◆ **Aim of the task**
Reproduce verbatim the part of the listing that opens with the line containing "Open the red-haired profile avatar" and closes with the line containing "tap(231, 242)", without the pictures.

──────── Provided records ────────

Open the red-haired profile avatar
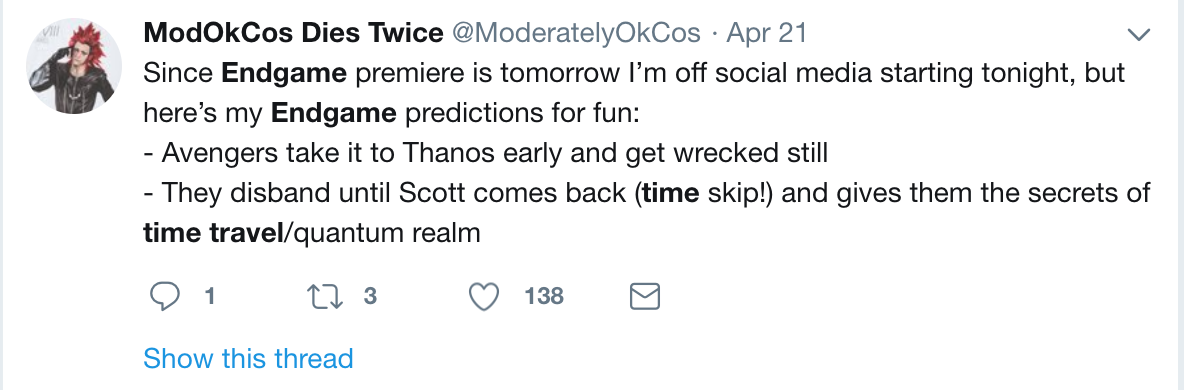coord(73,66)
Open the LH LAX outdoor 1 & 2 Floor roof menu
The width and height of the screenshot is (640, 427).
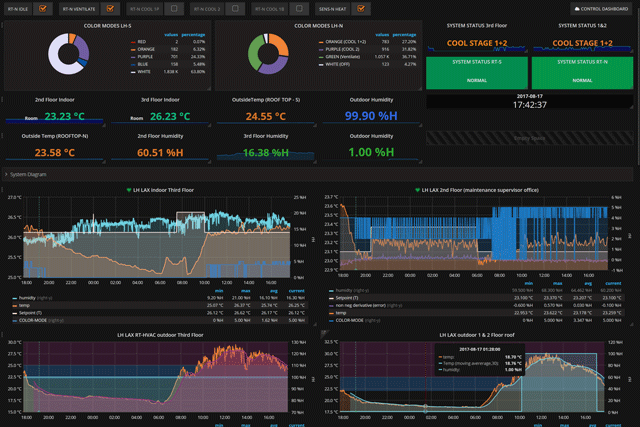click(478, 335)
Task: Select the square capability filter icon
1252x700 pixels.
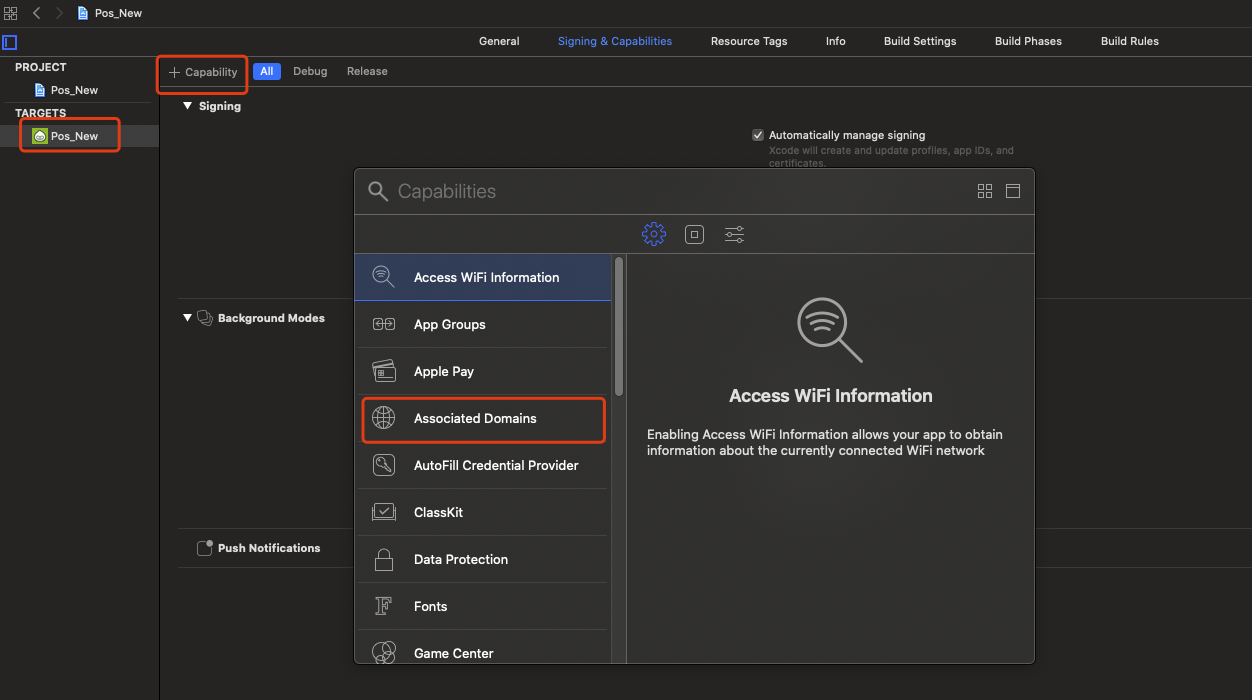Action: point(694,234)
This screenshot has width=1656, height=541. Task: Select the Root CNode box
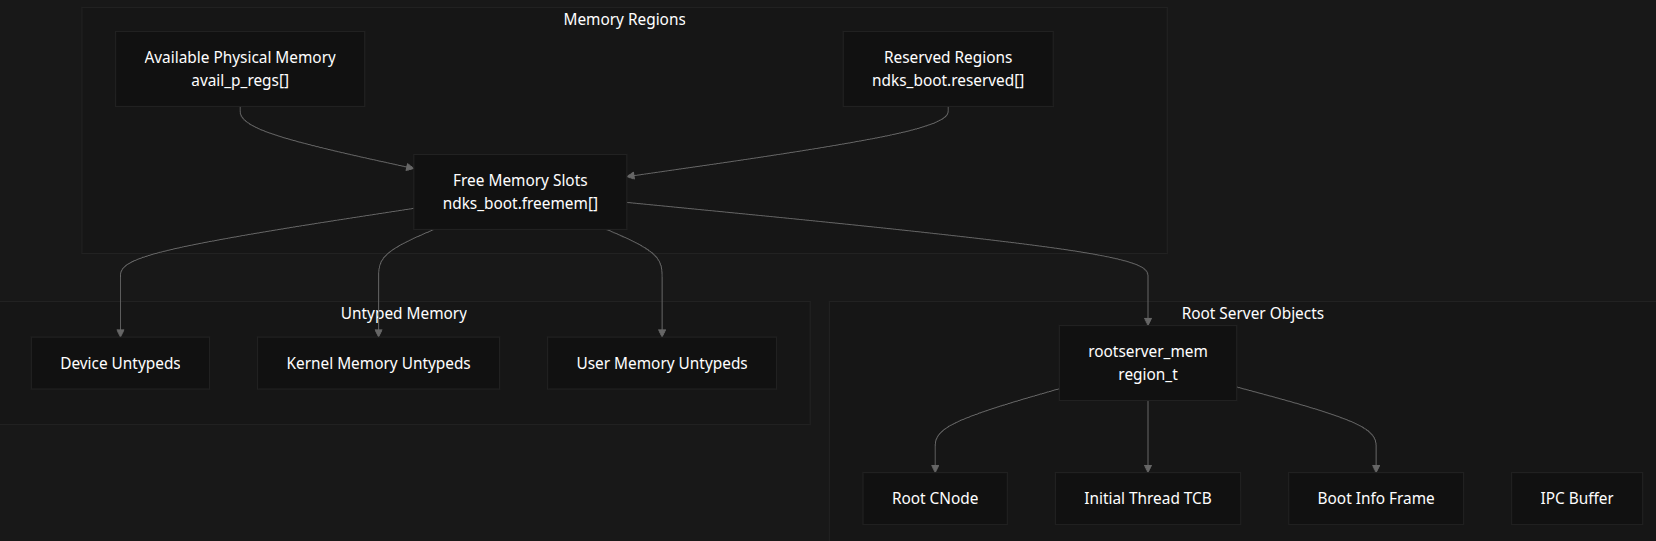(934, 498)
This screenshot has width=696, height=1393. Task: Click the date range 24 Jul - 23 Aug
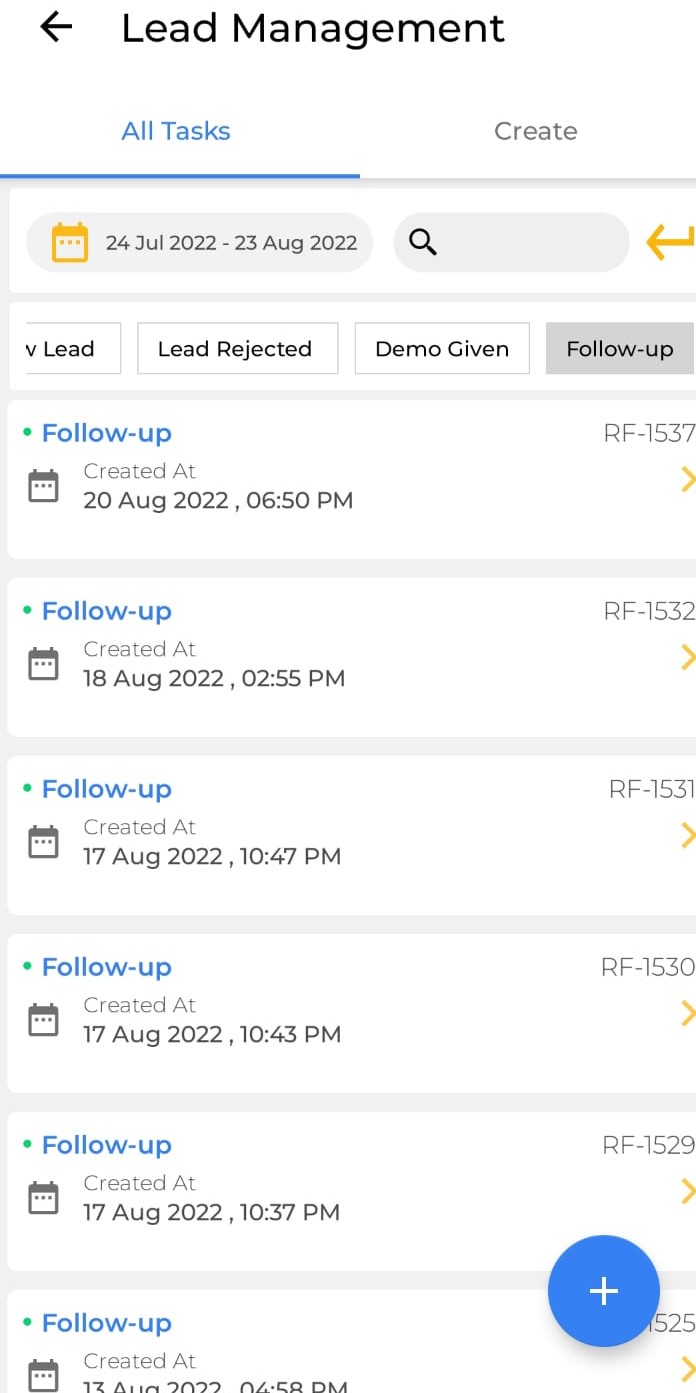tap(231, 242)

────────
──────── Provided records ────────

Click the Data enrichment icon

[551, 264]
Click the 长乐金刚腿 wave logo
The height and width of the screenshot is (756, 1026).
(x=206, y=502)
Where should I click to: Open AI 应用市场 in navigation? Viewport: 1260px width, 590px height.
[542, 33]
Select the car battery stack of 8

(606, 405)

────────
──────── Provided records ────────

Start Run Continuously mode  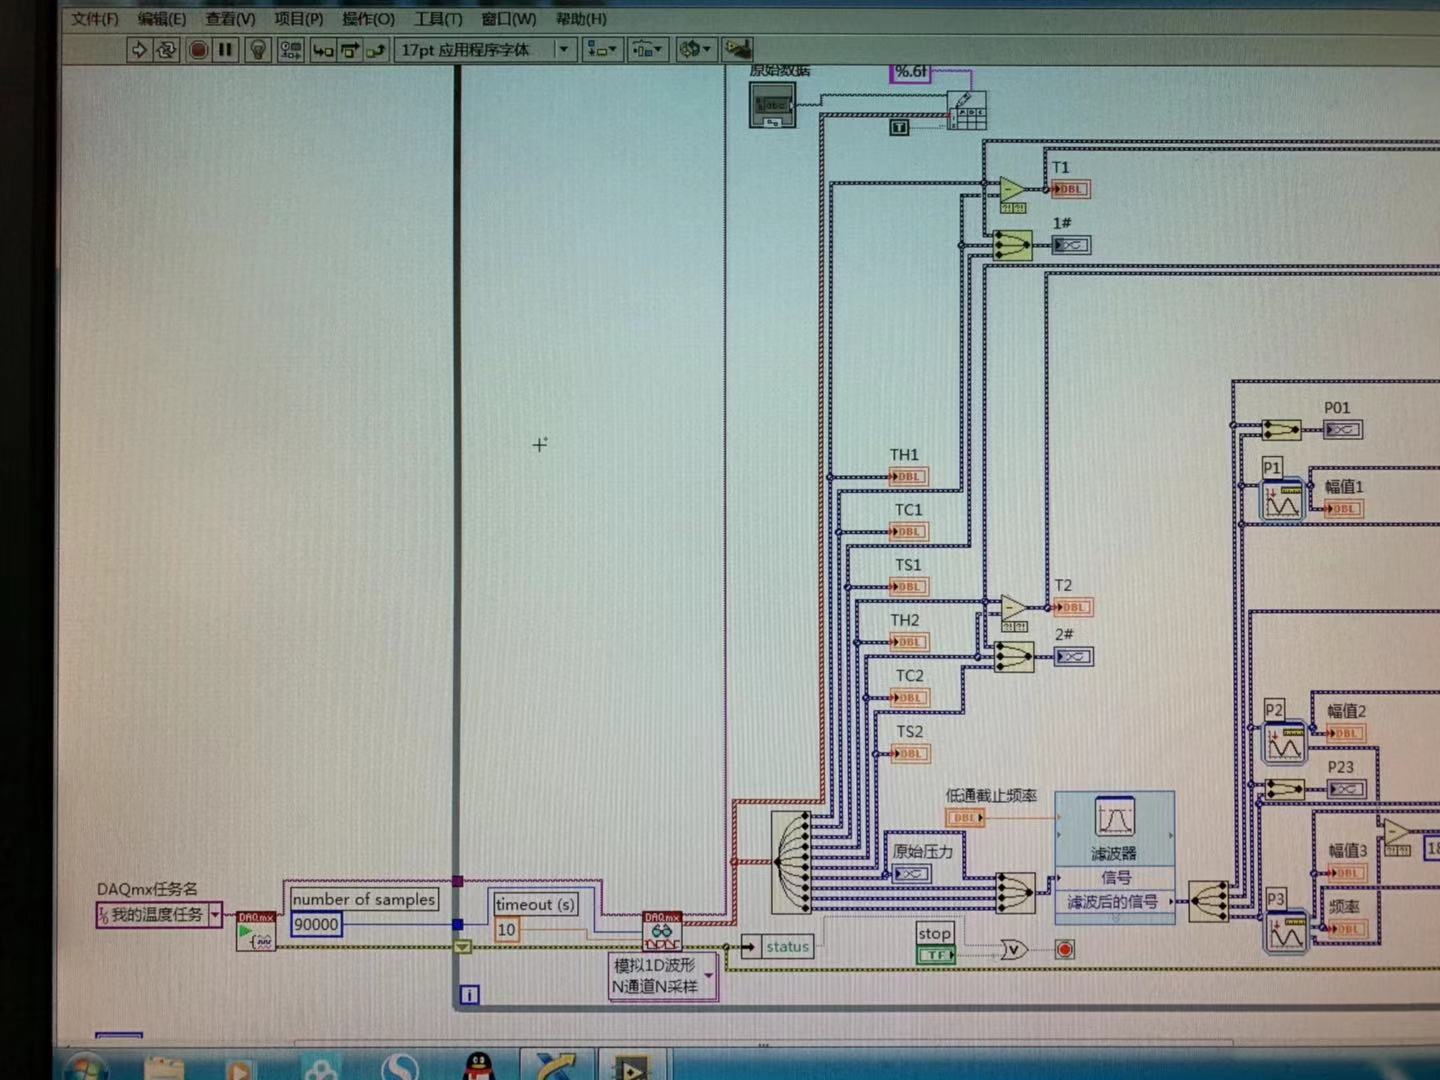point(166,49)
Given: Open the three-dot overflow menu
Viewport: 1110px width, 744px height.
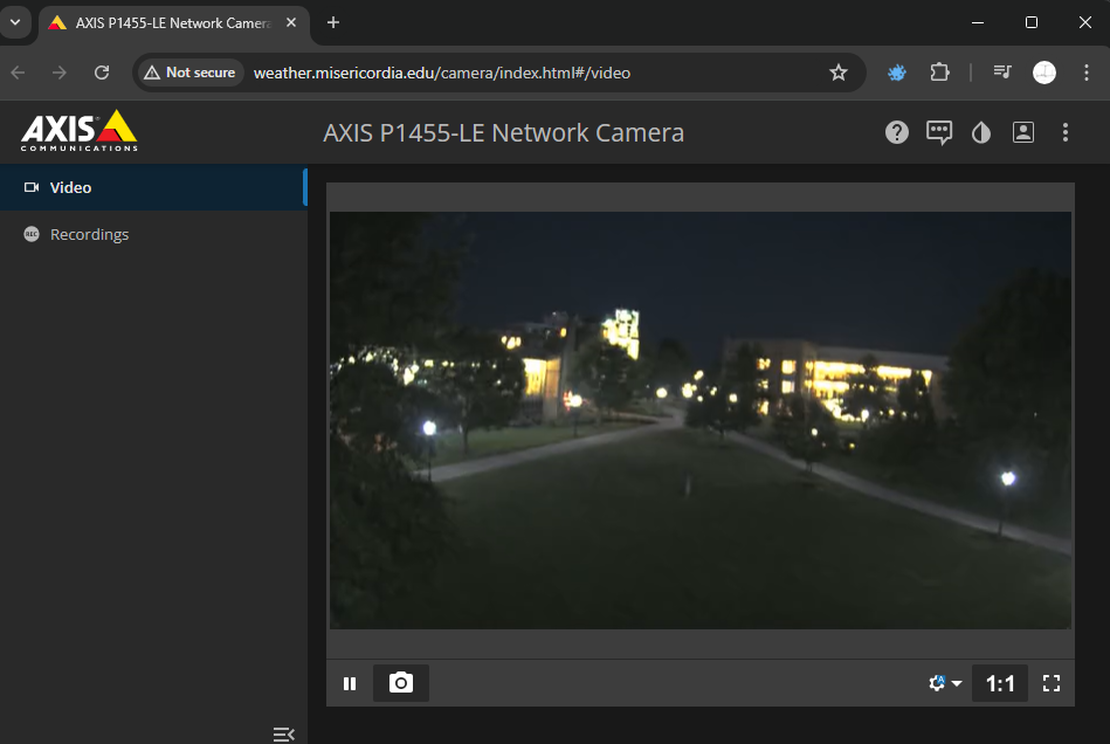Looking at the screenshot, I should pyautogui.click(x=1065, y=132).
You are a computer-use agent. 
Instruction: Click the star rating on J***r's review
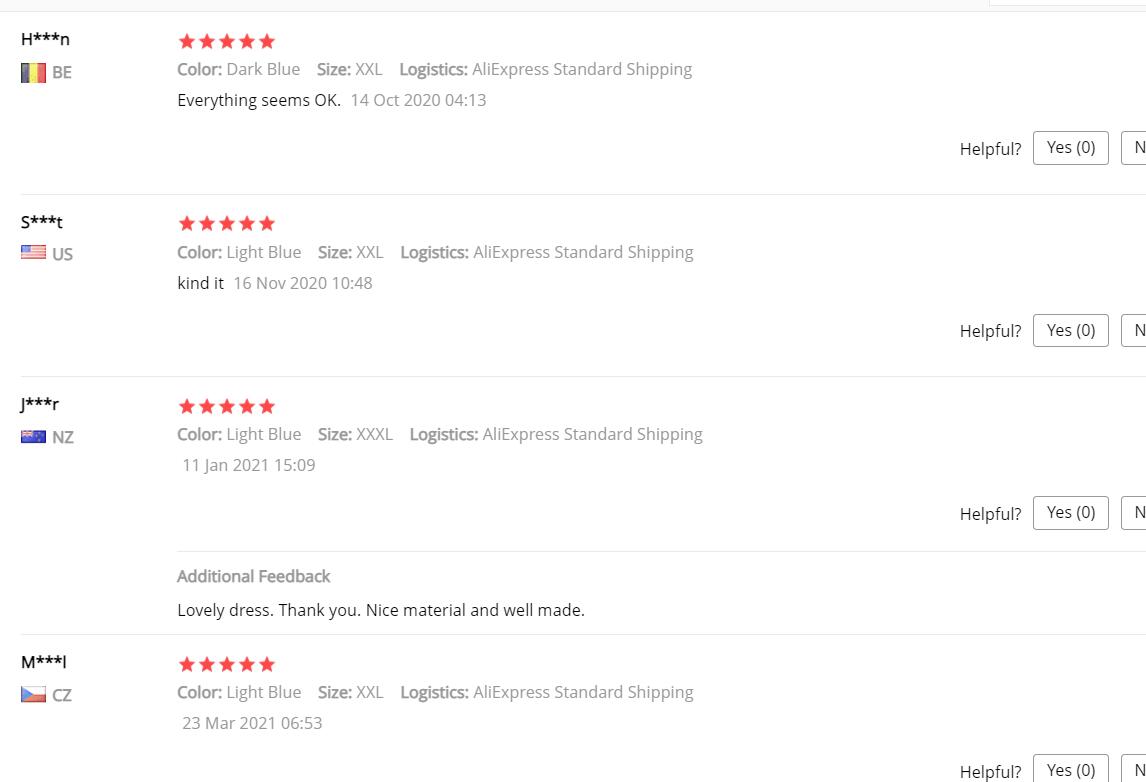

────────

◆ **Response to the task**
Open the red-haired profile avatar
coord(73,66)
Open the LH LAX outdoor 1 & 2 Floor roof menu
The width and height of the screenshot is (640, 427).
click(478, 335)
Task: Select the square capability filter icon
1252x700 pixels.
Action: point(694,234)
This screenshot has width=1656, height=541. Task: Select the Root CNode box
(934, 498)
This screenshot has width=696, height=1393. Task: Click the date range 24 Jul - 23 Aug
tap(231, 242)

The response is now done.